• **What is required**: Find every line below with the word "Given" in it, and copy each one.

(Data extracted from a collection)
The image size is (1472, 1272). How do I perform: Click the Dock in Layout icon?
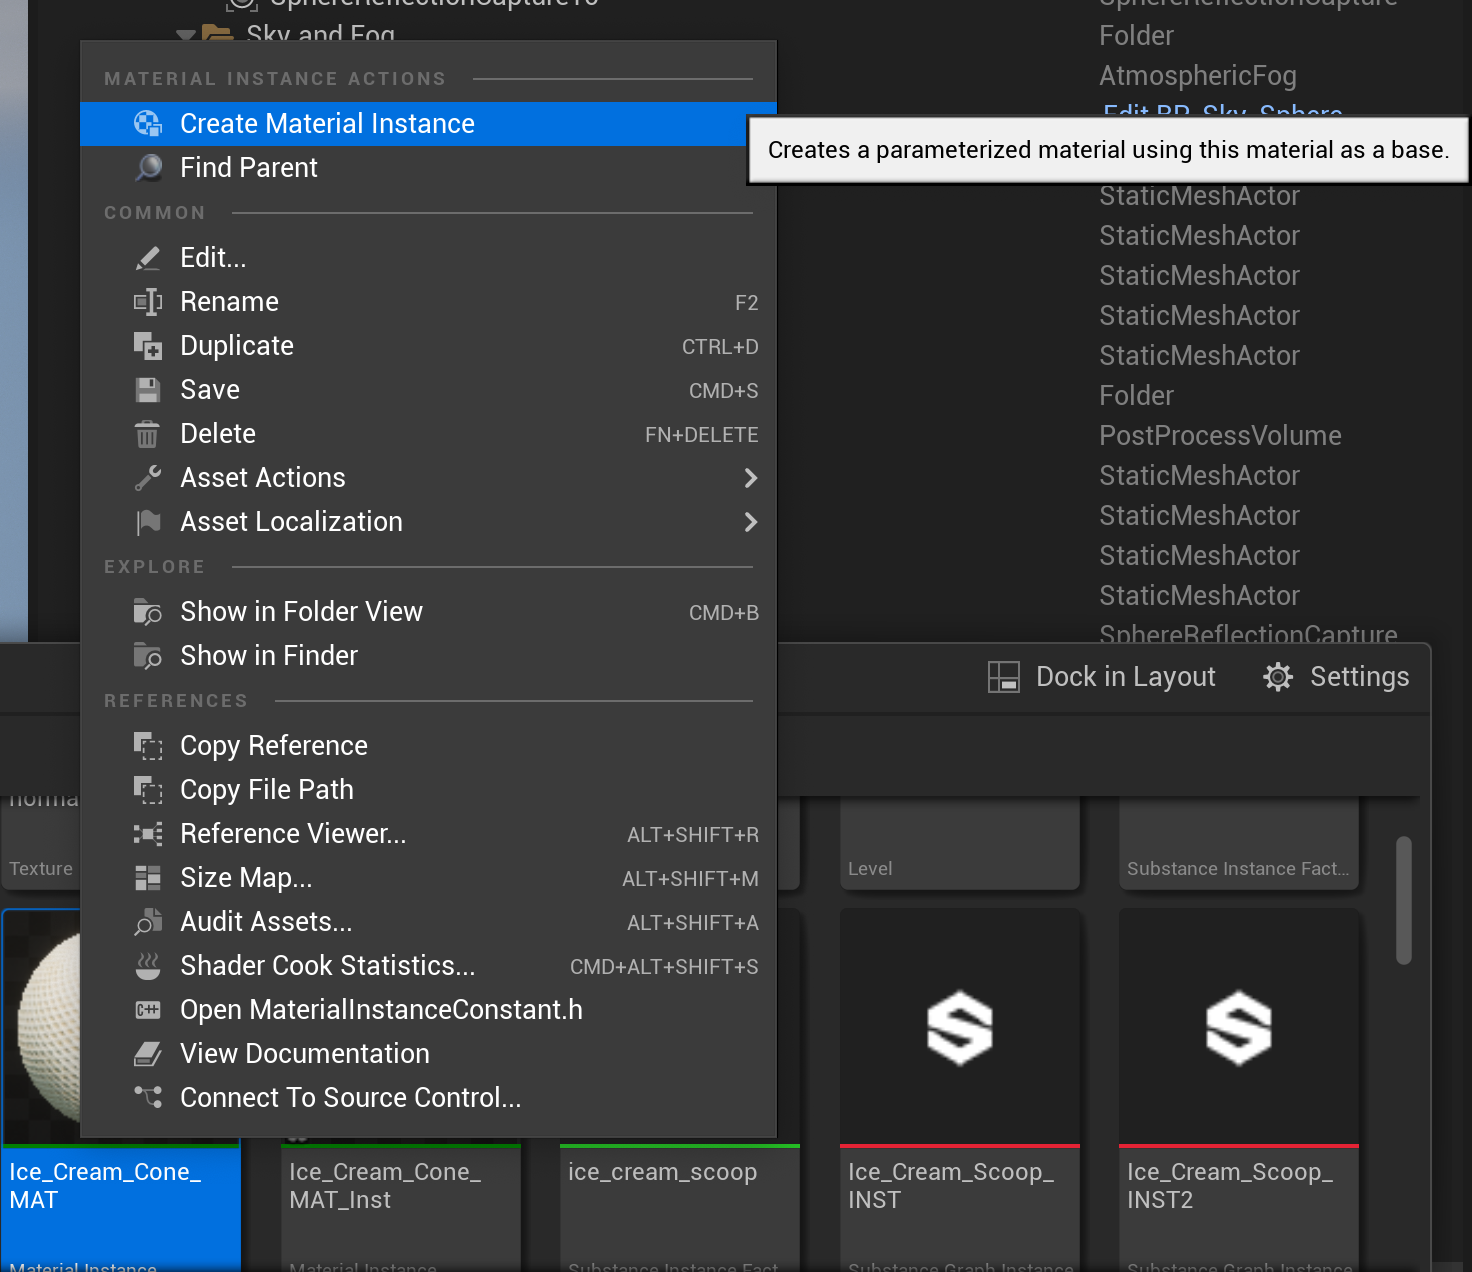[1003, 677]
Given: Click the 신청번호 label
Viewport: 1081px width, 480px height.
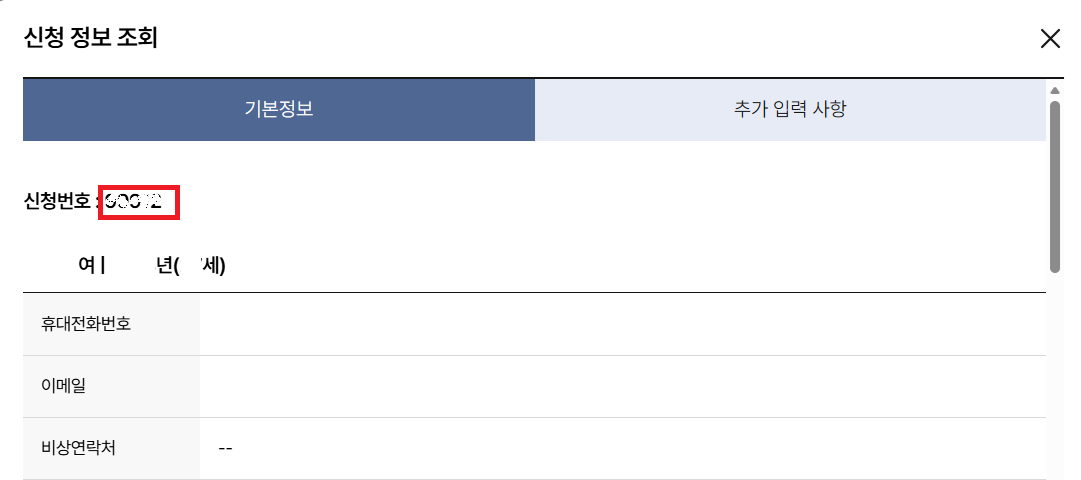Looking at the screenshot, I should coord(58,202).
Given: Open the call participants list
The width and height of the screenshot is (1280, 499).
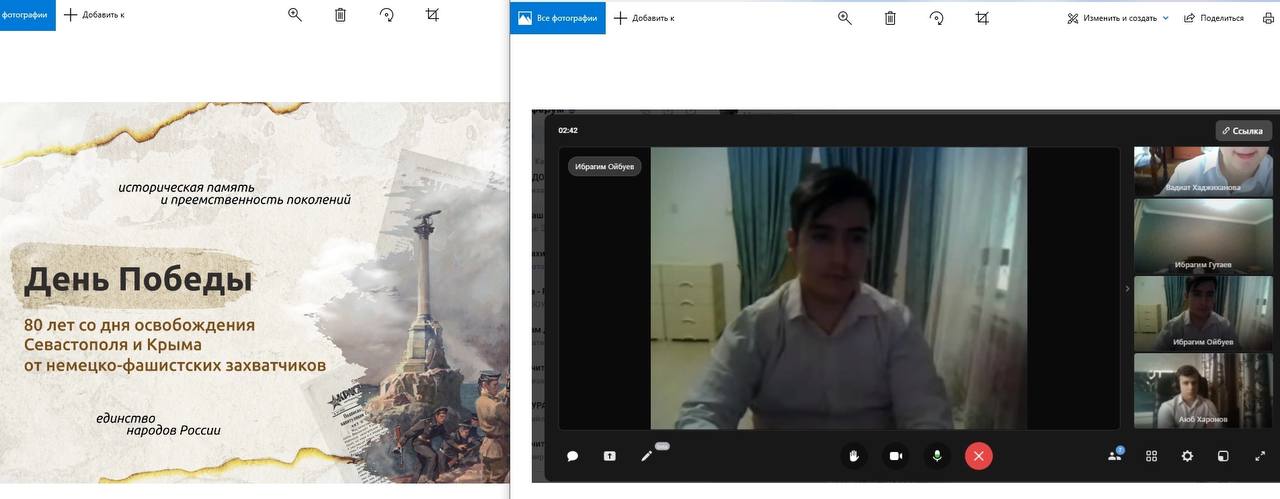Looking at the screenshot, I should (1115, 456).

• **Response to the task**:
Given: Click the 신청번호 label
Given: Open the call participants list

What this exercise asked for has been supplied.